## INSTRUCTIONS FOR THE TASK
Copy the entries from the line with "Screen dimensions: 897x505" to the line with "will (x=293, y=486)." verbatim, both of those lines included, and nothing else.
--------------------------------------------------
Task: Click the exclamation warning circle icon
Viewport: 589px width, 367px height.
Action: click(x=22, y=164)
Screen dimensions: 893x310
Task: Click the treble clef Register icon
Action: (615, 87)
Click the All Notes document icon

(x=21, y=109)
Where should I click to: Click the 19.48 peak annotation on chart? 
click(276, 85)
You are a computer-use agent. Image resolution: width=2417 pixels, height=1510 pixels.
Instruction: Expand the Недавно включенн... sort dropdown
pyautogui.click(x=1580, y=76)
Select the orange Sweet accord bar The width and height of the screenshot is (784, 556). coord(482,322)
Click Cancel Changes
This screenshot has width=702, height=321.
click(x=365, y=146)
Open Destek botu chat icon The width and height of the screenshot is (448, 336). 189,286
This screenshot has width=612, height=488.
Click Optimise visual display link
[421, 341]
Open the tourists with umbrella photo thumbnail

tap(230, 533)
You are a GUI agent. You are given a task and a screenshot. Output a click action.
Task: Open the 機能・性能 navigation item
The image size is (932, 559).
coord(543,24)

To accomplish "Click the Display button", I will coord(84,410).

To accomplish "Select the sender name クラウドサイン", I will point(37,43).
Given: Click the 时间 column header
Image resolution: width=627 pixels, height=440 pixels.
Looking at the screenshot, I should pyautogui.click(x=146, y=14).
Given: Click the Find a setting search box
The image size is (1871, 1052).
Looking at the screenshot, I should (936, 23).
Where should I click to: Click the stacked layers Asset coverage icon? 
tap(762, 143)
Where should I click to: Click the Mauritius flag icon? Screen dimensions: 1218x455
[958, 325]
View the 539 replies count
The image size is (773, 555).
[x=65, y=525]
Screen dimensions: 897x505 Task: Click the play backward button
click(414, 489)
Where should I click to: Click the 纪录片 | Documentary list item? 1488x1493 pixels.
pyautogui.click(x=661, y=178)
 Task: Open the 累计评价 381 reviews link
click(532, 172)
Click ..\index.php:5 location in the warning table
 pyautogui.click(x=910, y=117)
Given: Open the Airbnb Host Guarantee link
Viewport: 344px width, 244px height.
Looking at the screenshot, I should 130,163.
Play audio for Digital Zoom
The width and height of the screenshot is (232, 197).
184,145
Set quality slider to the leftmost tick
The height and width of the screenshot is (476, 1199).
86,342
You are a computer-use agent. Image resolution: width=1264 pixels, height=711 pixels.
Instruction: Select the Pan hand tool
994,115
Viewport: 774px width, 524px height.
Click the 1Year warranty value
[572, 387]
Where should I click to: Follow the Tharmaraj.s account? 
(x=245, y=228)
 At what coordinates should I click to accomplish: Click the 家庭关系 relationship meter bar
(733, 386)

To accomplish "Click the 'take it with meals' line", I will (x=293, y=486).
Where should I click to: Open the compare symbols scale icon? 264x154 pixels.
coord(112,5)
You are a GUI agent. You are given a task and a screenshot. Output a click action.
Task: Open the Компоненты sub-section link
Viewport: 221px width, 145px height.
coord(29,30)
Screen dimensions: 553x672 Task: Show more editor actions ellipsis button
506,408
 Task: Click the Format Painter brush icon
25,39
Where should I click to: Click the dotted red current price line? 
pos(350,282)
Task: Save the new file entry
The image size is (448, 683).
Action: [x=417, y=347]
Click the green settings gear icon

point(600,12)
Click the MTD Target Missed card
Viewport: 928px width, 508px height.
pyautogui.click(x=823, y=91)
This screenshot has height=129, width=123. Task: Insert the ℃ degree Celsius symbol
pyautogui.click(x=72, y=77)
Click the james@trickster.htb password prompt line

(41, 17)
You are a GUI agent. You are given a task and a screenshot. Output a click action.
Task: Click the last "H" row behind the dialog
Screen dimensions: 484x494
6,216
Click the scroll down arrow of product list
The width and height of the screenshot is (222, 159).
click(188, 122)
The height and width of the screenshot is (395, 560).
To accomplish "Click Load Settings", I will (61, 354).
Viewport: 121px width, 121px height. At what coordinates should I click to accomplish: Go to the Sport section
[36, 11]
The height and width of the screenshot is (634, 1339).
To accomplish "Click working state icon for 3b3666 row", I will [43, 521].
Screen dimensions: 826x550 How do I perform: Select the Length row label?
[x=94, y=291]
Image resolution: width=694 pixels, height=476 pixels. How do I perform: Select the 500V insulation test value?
--------------------------------------------------
## OUTPUT
Screen dimensions: 897x505 Task: Click the play backward button
click(414, 489)
Where should I click to: Click the 纪录片 | Documentary list item? 1488x1493 pixels.
pyautogui.click(x=661, y=178)
 Task: Open the 累计评价 381 reviews link
click(532, 172)
Click ..\index.php:5 location in the warning table
 pyautogui.click(x=910, y=117)
Given: Open the Airbnb Host Guarantee link
Viewport: 344px width, 244px height.
Looking at the screenshot, I should 130,163.
Play audio for Digital Zoom
The width and height of the screenshot is (232, 197).
184,145
Set quality slider to the leftmost tick
The height and width of the screenshot is (476, 1199).
86,342
You are a computer-use agent. Image resolution: width=1264 pixels, height=711 pixels.
Instruction: Select the Pan hand tool
994,115
Viewport: 774px width, 524px height.
Click the 1Year warranty value
[572, 387]
Where should I click to: Follow the Tharmaraj.s account? 
(x=245, y=228)
 At what coordinates should I click to accomplish: Click the 家庭关系 relationship meter bar
(733, 386)

To accomplish "Click the 'take it with meals' line", I will (x=293, y=486).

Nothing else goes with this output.